Quand arrive le milieu de l’après-midi, en ce jour de juin, on voit, au fond des « œillets », un tapis de cristaux rugueux. Sur les côtés, et jusqu’au milieu du cristallisoir, la couche de fleur de sel s’est solidifiée en surface. Sur le coup de dix-sept heures, Perrine, l’employée que j’ai engagée pour la saison, arrive pour cueillir avec précaution ce sel fin qui exhale une odeur délicate. Elle glisse le bord de sa « lousse à fleur » sous la pellicule rosée pour prélever cette dernière et la déposer dans une brouette. Je la regarde décrire une sorte de chorégraphie lente sur les ponts d’argile. C’est un moment où tout semble s’arrêter autour de la saline.

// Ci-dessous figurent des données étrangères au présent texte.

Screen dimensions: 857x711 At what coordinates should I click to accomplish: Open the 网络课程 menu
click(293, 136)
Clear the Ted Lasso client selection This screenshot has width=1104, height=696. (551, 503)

Dès que Perrine aura terminé sa cueillette dans quatre ou cinq « œillets », je vais pouvoir lui succéder pour commencer à m’attaquer au gros sel dont on voit maintenant la couche recouvrir toute la surface des cristallisoirs délestés de leur « fleur ». Avec le bord épais de mon grand « las », je vais pousser l’eau pour provoquer une petite vague qui va détacher le sel du fond argileux. Puis, selon le même procédé, les cristaux vont être « halés » autour de la « ladure » sur laquelle je vais ensuite tirer le sel – on dit : le « trousser » – à l’aide du bord aiguisé de mon « las ». Cela va former des alignements de petits monticules coniques – les « ladurées » – qui s’égoutteront toute la nuit.

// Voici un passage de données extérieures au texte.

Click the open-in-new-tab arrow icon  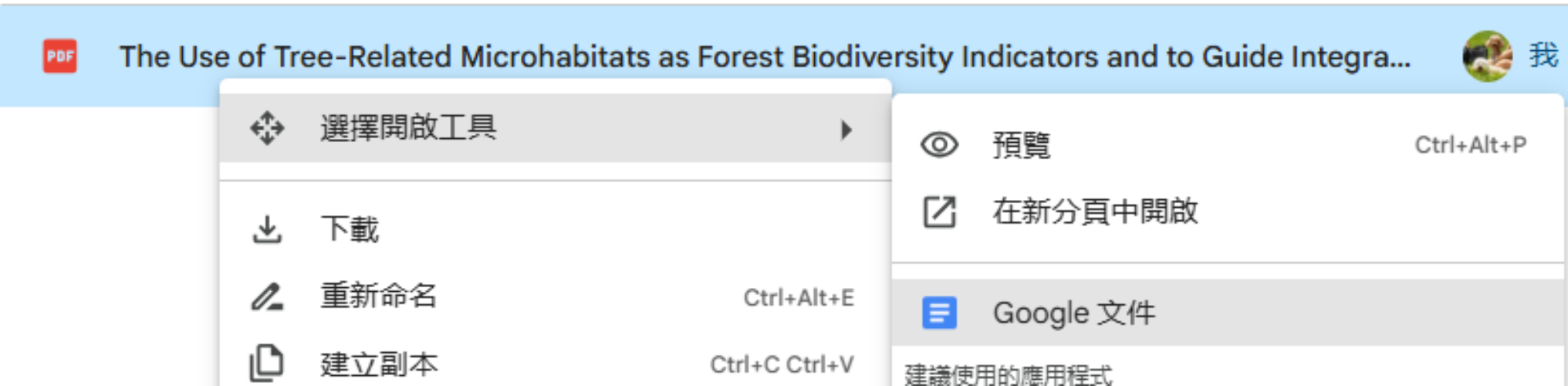(939, 212)
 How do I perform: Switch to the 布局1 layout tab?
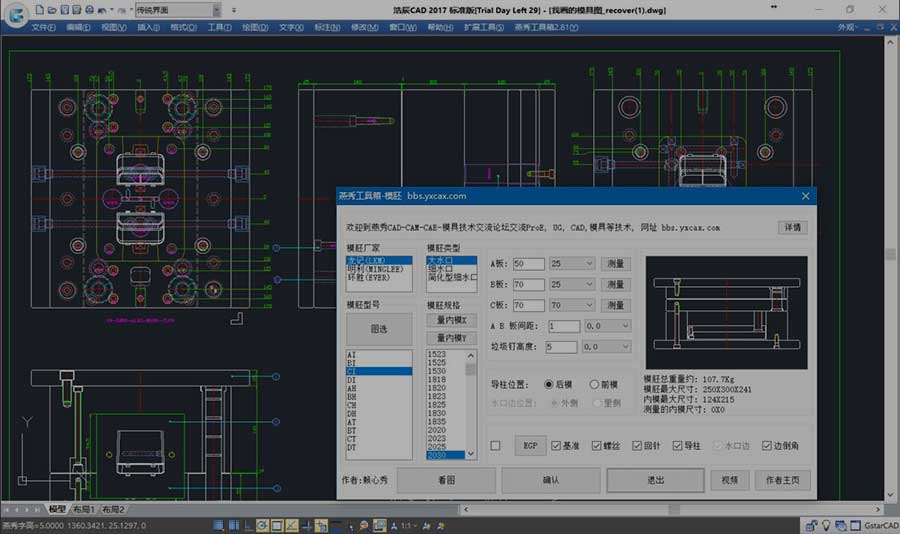pos(83,509)
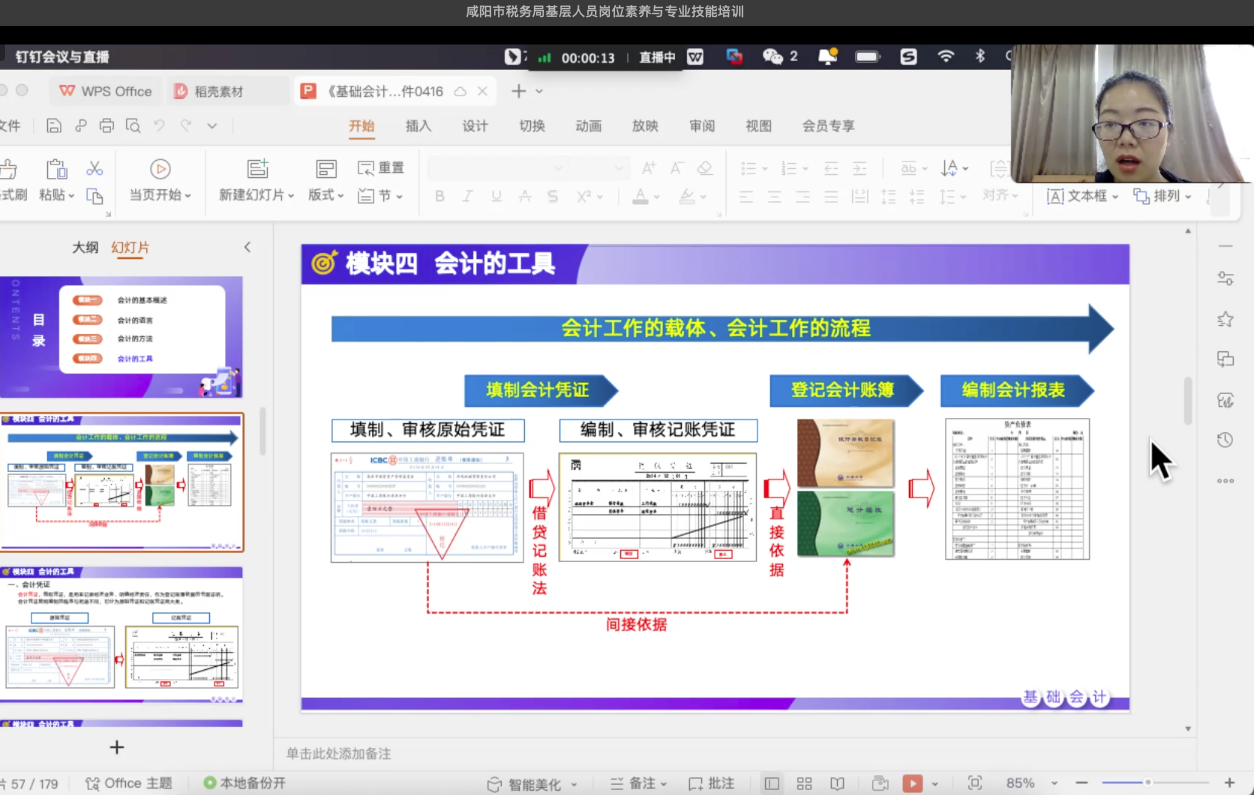Click the save icon in quick toolbar

point(54,126)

Quand approche le soir, les pyramides de sel accrochent les rayons du soleil qui rasent le marais. Alors, je rejoins ma « cabane » installée au bord du « trémet », près de mon stock de sel. C’est un toit adossé au talus, avec un mur de planches, une large ouverture vers l’ouest, quelques bancs, une table basse rustique, un hamac, les caisses de légo de mon petit dernier. Face au soleil couchant, je peux regarder ma saline gagnée tranquillement par les rougeurs qui précèdent le crépuscule. J’oublie la fatigue, les doutes de l’hiver. C’est le moment de paix. Je vais peut-être entendre les bavardages aigus d’un gorge-bleue entre les cris des sternes qui paradent au-dessus des vasières.
Les amis ne vont pas tarder à débarquer. Ils apportent de quoi partager un sympathique « apéro-dinatoire ». Je les vois arriver. Un petit air frais s’est levé mais la soirée promet d’être joyeuse. Quelque part, les deux cygnes se sont mis à l’abri du vent. Ils repasseront chez moi demain pour se rendre dans la vasière d’à côté.